D-Day was 4/27/2012. It's now been two years. Lot of stuff's changed. Every time something big changes, it feels weird for a while and then over time I get used to it. Almost everything's been for the better.
I still get sad/lonely sometimes. Not as often. I'm much less numb. Some of this stuff probably predates the marriage, to be honest.
Changing my job is a huge step outside of my comfort zone. I am starting to realize that I can confront (irrational) fears and that it's scary and stressful as hell, but I come out of it a better person. I'm sure sometimes confronting fears doesn't turn out well, but for me it overwhelmingly has turned out well.

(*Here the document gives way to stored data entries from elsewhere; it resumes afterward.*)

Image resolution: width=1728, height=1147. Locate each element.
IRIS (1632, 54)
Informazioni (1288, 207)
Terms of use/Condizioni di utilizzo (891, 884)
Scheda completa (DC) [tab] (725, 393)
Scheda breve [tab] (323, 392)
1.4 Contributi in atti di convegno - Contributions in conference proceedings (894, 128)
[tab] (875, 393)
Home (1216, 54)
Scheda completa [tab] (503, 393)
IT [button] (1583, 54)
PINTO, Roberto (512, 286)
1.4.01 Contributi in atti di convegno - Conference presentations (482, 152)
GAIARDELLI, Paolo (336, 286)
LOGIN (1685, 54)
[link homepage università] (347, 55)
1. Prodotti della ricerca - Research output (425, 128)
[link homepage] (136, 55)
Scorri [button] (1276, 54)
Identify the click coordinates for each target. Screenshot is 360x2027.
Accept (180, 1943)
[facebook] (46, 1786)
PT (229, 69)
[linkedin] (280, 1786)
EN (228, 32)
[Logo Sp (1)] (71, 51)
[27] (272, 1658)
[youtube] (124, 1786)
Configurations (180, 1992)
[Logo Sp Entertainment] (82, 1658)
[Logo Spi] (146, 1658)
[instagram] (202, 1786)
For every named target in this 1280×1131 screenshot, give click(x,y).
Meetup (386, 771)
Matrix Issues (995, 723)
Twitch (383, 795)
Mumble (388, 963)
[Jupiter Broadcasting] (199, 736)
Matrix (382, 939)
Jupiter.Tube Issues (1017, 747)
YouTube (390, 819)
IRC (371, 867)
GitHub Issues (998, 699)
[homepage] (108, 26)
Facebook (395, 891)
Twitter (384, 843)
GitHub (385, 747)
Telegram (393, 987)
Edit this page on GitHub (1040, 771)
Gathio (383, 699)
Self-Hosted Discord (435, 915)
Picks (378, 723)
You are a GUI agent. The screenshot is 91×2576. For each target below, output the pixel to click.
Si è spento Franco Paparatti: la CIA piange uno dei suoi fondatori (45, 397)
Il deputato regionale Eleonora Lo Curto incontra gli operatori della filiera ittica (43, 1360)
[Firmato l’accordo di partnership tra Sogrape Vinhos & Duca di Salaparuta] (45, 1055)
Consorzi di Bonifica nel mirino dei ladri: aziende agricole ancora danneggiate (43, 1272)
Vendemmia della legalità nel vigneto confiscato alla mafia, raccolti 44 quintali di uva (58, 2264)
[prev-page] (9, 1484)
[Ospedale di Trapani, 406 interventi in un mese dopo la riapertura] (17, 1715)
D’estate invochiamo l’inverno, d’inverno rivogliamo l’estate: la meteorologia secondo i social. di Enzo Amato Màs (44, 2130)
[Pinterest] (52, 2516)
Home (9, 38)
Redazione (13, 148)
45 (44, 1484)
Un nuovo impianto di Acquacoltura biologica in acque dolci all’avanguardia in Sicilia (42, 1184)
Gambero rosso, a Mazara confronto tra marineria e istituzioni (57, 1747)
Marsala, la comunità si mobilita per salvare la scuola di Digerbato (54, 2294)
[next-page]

Not that I'm ready to date yet, but I have realized recently that I am insecure about myself and very scared of being judged/rejection. All irrational. If I ever confront it, it'll be scary as hell, just like everything else, but maybe it'll get easier.
So many things in my life I avoid out of either fear or discomfort. I'm used to spending time in survival mode, conserving my energy, prioritizing. Being chronically short on sleep. Being chronically poor (until about four years ago).
I don't know if it's in my true nature to be cautious or if that's just an adaptation to all the bad things that I've gone through and that some day I will be spontaneous. I don't really care how I end up as long as it's true to myself. I can deal with cautious/planned or spontaneous, whichever works better for me.
I don't like scared or lonely. Those things are soul crushing.